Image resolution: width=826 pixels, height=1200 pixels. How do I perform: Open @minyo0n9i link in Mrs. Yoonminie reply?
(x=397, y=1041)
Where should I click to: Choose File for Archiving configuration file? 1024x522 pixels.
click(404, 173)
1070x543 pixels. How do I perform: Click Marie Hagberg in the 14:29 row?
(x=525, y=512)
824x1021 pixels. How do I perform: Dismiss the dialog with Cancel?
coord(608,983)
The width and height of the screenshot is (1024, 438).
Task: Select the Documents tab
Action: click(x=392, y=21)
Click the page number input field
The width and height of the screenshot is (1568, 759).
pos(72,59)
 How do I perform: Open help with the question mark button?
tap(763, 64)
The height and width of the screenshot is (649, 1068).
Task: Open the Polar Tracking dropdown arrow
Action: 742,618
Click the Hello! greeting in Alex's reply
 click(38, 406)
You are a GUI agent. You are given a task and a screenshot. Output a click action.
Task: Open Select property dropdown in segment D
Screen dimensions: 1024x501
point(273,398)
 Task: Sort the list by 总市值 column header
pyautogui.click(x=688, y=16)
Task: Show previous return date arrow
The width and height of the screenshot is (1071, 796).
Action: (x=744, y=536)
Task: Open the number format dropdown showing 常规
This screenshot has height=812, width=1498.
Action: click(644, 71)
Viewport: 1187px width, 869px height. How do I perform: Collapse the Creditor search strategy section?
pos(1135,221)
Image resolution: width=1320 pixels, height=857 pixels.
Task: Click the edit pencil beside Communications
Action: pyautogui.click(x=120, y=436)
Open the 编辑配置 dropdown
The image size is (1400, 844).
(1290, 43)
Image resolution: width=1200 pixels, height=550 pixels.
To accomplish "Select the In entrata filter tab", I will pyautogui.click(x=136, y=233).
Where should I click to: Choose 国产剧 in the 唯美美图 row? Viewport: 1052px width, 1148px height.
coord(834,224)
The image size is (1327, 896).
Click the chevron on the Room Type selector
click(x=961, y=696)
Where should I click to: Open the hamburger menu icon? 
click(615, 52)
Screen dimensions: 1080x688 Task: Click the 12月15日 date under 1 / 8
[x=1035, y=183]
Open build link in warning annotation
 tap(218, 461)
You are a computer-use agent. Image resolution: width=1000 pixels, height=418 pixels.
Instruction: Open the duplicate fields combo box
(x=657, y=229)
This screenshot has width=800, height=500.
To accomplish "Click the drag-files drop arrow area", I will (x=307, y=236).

About this task - All of the lines above must be returned exactly as they stand.

Answer box -
Image resolution: width=826 pixels, height=1200 pixels. How do I perform: Open @minyo0n9i link in Mrs. Yoonminie reply?
(x=397, y=1041)
Where should I click to: Choose File for Archiving configuration file? 1024x522 pixels.
click(404, 173)
1070x543 pixels. How do I perform: Click Marie Hagberg in the 14:29 row?
(x=525, y=512)
824x1021 pixels. How do I perform: Dismiss the dialog with Cancel?
coord(608,983)
The width and height of the screenshot is (1024, 438).
Task: Select the Documents tab
Action: click(x=392, y=21)
Click the page number input field
The width and height of the screenshot is (1568, 759).
pos(72,59)
 How do I perform: Open help with the question mark button?
tap(763, 64)
The height and width of the screenshot is (649, 1068).
Task: Open the Polar Tracking dropdown arrow
Action: 742,618
Click the Hello! greeting in Alex's reply
 click(38, 406)
You are a GUI agent. You are given a task and a screenshot. Output a click action.
Task: Open Select property dropdown in segment D
Screen dimensions: 1024x501
point(273,398)
 Task: Sort the list by 总市值 column header
pyautogui.click(x=688, y=16)
Task: Show previous return date arrow
The width and height of the screenshot is (1071, 796).
Action: (x=744, y=536)
Task: Open the number format dropdown showing 常规
This screenshot has height=812, width=1498.
Action: click(644, 71)
Viewport: 1187px width, 869px height. How do I perform: Collapse the Creditor search strategy section?
pos(1135,221)
Image resolution: width=1320 pixels, height=857 pixels.
Task: Click the edit pencil beside Communications
Action: pyautogui.click(x=120, y=436)
Open the 编辑配置 dropdown
The image size is (1400, 844).
(1290, 43)
Image resolution: width=1200 pixels, height=550 pixels.
To accomplish "Select the In entrata filter tab", I will pyautogui.click(x=136, y=233).
Where should I click to: Choose 国产剧 in the 唯美美图 row? Viewport: 1052px width, 1148px height.
coord(834,224)
The image size is (1327, 896).
Click the chevron on the Room Type selector
click(x=961, y=696)
Where should I click to: Open the hamburger menu icon? 
click(615, 52)
Screen dimensions: 1080x688 Task: Click the 12月15日 date under 1 / 8
[x=1035, y=183]
Open build link in warning annotation
 tap(218, 461)
You are a computer-use agent. Image resolution: width=1000 pixels, height=418 pixels.
Instruction: Open the duplicate fields combo box
(x=657, y=229)
This screenshot has width=800, height=500.
To accomplish "Click the drag-files drop arrow area", I will (x=307, y=236).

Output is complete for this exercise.